An image for running double-container setup - one with podman system service, and the other with gitea act_runner which will use podman service as docker runner.

Example uses root, but it should be very similar to setup under non-root user.

Build image (will compile from main branch)

podman build --no-cache -t gitea-runner \
        ./ContainersWorkspace/gitea-runner/

Create dirs for runner config, and for podman socket shared between containers.

mkdir -p /root/act-runner/{runner,podman}

Generate example config

podman run --rm -it  gitea-runner:latest generate-config > /root/act-runner/runner/config.yaml

Update registration file path in config and privileged mode.

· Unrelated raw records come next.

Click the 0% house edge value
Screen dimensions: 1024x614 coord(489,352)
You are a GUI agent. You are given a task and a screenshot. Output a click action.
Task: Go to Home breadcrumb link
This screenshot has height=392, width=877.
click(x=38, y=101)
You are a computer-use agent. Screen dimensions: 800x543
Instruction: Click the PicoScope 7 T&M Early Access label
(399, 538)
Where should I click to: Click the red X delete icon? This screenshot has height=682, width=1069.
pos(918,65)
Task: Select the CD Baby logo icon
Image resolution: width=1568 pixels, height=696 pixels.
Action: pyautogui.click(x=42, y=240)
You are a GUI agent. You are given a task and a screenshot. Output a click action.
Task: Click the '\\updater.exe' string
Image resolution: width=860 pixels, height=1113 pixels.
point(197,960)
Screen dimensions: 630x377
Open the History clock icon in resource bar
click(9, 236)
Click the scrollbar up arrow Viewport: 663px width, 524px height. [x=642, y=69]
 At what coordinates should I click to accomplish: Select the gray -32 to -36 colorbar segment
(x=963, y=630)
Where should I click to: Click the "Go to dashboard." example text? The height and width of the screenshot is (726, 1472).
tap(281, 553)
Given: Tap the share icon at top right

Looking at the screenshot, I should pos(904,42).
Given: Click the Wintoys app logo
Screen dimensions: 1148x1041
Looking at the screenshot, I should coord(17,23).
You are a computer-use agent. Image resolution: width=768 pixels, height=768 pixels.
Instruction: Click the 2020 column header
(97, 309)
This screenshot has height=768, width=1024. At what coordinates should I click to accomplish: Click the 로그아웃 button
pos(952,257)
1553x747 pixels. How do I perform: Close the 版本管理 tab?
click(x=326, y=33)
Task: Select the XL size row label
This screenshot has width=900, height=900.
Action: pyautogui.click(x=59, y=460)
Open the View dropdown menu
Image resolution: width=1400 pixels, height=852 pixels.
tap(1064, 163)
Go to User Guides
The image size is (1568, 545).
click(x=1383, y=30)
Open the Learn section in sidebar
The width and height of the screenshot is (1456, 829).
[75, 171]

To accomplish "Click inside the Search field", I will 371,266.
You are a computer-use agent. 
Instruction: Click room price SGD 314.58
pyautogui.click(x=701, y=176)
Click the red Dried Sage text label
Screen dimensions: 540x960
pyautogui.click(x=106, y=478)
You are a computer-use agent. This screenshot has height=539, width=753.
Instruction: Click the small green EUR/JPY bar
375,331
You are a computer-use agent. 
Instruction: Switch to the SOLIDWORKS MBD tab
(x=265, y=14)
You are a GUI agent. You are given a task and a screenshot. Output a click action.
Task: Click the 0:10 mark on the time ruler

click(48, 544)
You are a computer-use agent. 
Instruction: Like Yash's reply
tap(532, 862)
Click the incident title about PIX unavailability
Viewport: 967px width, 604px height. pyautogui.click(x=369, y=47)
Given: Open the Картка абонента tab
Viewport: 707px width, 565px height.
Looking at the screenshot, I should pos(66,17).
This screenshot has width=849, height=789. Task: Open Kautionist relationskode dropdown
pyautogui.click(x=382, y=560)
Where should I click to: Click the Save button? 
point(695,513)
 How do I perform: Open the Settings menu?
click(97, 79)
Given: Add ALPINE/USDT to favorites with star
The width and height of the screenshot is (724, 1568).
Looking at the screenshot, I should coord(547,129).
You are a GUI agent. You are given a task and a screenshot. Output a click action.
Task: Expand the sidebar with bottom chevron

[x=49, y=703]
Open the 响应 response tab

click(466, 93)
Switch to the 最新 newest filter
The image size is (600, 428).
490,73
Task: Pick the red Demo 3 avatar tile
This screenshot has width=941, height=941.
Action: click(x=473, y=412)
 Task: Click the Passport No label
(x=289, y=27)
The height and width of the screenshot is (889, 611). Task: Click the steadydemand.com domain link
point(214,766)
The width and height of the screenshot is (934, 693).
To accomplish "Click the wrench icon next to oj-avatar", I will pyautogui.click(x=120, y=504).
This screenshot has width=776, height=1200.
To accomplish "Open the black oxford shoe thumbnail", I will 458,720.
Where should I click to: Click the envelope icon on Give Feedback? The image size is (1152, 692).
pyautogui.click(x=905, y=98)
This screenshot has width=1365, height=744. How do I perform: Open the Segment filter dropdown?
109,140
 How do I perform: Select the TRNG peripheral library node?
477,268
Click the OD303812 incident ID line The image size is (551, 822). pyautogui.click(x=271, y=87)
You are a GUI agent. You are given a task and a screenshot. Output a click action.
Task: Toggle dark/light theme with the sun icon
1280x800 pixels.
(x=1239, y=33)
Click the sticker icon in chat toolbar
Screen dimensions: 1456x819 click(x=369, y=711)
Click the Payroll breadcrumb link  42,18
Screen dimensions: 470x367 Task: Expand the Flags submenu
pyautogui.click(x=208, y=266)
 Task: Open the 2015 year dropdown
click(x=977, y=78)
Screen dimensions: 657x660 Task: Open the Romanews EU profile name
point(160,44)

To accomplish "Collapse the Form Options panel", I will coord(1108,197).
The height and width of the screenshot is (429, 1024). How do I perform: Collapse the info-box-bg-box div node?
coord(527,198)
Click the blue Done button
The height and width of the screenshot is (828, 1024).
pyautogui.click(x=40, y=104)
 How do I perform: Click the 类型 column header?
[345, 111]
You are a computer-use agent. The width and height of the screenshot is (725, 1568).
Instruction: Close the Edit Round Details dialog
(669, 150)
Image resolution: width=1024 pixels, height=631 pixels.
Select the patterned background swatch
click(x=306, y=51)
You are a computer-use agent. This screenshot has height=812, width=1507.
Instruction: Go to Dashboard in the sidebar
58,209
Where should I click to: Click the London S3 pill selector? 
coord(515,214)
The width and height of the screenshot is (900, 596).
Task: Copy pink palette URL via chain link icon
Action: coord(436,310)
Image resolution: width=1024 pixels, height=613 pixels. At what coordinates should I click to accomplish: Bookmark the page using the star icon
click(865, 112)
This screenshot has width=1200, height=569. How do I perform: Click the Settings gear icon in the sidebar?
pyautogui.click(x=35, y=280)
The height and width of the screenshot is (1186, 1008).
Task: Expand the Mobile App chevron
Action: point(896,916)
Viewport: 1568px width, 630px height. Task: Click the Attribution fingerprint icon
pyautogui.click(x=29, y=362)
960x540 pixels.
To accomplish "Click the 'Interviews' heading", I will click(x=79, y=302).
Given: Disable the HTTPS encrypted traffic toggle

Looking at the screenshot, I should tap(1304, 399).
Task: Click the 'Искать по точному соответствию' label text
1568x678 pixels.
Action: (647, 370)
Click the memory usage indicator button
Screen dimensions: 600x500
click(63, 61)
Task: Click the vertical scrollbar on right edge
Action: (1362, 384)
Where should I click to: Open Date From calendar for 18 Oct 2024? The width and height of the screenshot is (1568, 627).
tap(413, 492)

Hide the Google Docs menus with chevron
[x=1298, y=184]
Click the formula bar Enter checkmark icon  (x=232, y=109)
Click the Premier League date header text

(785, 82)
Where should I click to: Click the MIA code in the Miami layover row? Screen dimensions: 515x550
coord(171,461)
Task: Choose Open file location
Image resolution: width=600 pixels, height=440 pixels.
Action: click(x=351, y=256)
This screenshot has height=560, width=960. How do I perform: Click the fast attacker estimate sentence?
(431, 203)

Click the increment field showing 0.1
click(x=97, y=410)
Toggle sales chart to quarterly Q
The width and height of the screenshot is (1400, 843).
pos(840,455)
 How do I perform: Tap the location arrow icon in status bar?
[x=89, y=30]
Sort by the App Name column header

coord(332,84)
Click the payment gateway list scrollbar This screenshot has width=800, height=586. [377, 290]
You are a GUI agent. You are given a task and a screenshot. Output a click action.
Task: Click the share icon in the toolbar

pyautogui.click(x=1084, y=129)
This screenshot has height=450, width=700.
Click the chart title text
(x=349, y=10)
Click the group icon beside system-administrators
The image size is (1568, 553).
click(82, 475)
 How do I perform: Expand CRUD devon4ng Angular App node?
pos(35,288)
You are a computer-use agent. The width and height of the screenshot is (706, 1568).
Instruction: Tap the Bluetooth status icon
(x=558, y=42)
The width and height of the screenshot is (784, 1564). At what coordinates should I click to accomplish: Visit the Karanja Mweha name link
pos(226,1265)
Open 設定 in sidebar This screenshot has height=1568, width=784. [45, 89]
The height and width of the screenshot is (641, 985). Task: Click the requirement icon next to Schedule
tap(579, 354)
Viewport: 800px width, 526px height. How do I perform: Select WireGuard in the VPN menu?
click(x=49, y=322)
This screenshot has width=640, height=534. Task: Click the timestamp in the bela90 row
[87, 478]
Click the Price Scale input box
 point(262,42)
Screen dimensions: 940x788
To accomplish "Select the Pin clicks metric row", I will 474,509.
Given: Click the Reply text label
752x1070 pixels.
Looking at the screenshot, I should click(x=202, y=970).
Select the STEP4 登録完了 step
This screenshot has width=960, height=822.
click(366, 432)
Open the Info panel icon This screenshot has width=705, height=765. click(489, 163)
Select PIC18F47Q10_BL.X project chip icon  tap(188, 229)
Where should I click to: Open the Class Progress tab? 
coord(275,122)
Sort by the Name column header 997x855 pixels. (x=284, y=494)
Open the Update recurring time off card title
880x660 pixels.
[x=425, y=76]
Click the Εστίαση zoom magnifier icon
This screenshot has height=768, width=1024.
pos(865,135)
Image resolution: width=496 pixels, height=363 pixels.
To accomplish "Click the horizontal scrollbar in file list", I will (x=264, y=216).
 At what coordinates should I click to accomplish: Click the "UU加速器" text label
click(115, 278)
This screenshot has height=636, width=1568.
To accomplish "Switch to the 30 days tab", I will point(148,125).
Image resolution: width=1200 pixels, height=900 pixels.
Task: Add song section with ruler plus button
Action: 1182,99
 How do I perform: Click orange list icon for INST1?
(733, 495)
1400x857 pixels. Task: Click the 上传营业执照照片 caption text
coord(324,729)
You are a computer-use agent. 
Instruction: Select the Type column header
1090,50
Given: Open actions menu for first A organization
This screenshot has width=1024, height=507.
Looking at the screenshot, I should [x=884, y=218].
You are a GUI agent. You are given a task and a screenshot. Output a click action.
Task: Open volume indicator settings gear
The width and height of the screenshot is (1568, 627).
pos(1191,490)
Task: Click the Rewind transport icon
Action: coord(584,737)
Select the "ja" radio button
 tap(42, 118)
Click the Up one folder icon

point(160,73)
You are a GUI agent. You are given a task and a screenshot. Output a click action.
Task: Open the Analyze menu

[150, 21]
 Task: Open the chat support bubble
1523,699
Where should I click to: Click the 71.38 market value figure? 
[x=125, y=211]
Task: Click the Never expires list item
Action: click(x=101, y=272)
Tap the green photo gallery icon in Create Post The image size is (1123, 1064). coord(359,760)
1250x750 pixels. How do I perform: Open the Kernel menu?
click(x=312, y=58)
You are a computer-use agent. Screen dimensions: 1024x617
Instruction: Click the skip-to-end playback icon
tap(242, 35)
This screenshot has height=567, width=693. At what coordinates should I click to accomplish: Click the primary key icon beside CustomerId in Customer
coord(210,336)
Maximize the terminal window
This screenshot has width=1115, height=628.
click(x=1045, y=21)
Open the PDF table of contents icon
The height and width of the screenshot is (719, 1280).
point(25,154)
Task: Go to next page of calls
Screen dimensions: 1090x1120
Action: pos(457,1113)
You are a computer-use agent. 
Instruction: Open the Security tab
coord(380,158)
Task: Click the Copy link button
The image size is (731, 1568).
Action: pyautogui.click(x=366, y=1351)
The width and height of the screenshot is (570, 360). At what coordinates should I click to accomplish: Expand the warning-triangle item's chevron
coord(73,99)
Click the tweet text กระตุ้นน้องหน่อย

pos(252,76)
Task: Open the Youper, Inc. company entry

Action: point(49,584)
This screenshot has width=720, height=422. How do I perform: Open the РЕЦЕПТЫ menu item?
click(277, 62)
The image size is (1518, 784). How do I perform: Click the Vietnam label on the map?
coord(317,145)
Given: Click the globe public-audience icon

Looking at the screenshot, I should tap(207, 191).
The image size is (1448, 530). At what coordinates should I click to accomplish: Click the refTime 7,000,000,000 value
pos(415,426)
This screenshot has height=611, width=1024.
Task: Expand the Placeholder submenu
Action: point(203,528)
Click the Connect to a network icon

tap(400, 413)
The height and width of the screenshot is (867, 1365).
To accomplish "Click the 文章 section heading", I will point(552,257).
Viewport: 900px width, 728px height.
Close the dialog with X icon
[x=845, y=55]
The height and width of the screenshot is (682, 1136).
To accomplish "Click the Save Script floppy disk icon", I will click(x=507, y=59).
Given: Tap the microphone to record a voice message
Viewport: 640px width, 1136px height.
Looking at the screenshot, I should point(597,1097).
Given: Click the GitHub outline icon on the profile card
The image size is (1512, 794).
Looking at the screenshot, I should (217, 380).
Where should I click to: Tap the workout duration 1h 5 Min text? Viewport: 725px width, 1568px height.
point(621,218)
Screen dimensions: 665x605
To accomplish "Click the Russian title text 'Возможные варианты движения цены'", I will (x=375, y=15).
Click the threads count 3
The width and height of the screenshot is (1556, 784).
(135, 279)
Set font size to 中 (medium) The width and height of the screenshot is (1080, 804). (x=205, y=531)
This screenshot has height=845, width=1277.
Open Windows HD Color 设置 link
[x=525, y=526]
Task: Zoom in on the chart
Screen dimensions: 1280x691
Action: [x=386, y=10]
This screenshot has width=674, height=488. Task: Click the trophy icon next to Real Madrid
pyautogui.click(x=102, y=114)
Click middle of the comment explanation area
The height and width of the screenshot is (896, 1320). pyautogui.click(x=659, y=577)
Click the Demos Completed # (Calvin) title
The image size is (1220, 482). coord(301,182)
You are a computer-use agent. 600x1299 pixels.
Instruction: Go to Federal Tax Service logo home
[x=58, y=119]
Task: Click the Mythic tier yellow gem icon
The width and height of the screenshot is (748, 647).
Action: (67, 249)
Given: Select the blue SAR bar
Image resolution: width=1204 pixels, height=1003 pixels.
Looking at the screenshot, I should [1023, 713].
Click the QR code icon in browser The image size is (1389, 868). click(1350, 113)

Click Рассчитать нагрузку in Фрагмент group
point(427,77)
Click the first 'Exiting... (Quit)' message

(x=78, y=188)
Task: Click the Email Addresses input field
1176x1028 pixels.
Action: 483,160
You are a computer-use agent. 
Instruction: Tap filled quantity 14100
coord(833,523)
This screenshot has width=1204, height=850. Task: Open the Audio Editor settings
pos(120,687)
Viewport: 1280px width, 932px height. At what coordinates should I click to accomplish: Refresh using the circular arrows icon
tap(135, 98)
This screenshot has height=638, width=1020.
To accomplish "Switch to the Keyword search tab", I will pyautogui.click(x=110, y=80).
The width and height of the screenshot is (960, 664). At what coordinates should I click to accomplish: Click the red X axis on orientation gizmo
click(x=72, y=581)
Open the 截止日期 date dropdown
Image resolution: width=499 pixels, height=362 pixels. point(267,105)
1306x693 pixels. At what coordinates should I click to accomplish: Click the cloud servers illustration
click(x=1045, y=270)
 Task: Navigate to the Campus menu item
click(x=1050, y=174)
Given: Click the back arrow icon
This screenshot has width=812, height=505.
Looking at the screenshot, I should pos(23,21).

sed -i 's`file: .runner`file: /etc/runner/registration.json`g' /root/act-runner/runner/config.yaml;
sed -i 's`privileged: false`privileged: true`g' /root/act-runner/runner/config.yaml;
sed -i 's`docker_host: ""`docker_host: "-"`g' /root/act-runner/runner/config.yaml;

Currently you need to set docker_host: "-" in "container" section to make this setup with mounted docker.sock work.

Fix perms on those dirs:

podman run --rm -it \
    -v /root/act-runner/:/data:z,rw \
    --privileged \
    --entrypoint bash \
    -u root \
        gitea-runner:latest \
            -c "chown -R podman /data"

Register runner.
example value for labels can be ubuntu-latest:docker://quay.io/podman/stable.

podman run --rm -it \
    -v /root/act-runner/runner/:/etc/runner:z,rw \
    --privileged  \
        gitea-runner:latest \
            --config /etc/runner/config.yaml register

Start container acting as podman/docker (use --init to get rid of zombies):

podman run --rm -d --privileged --name gitea-podman \
    --init \
    --entrypoint podman \
    -v /root/act-runner/podman:/podman:z,rw \
        gitea-runner:latest  \
            system service --time=0 unix:///podman/docker.sock

Now start container with runner

podman run --rm -d --name gitea-runner \
    -v /root/act-runner/runner/:/etc/runner:rw,Z \
    -v /root/act-runner/podman:/podman:rw,z \
        gitea-runner:latest \
            daemon -c /etc/runner/config.yaml

Now generate systemd services for these containers

podman generate systemd --new --name gitea-podman > /etc/systemd/system/gitea-podman.service;
podman generate systemd --new --name gitea-runner > /etc/systemd/system/gitea-runner.service;
restorecon -v /etc/systemd/system/gitea-podman.service;
restorecon -v /etc/systemd/system/gitea-runner.service;
systemctl daemon-reload;
systemctl enable --now gitea-podman.service;
systemctl enable --now gitea-runner.service;

Podman quadlets examples

This section is about quadlets, rather than specific image, but it is based on examples.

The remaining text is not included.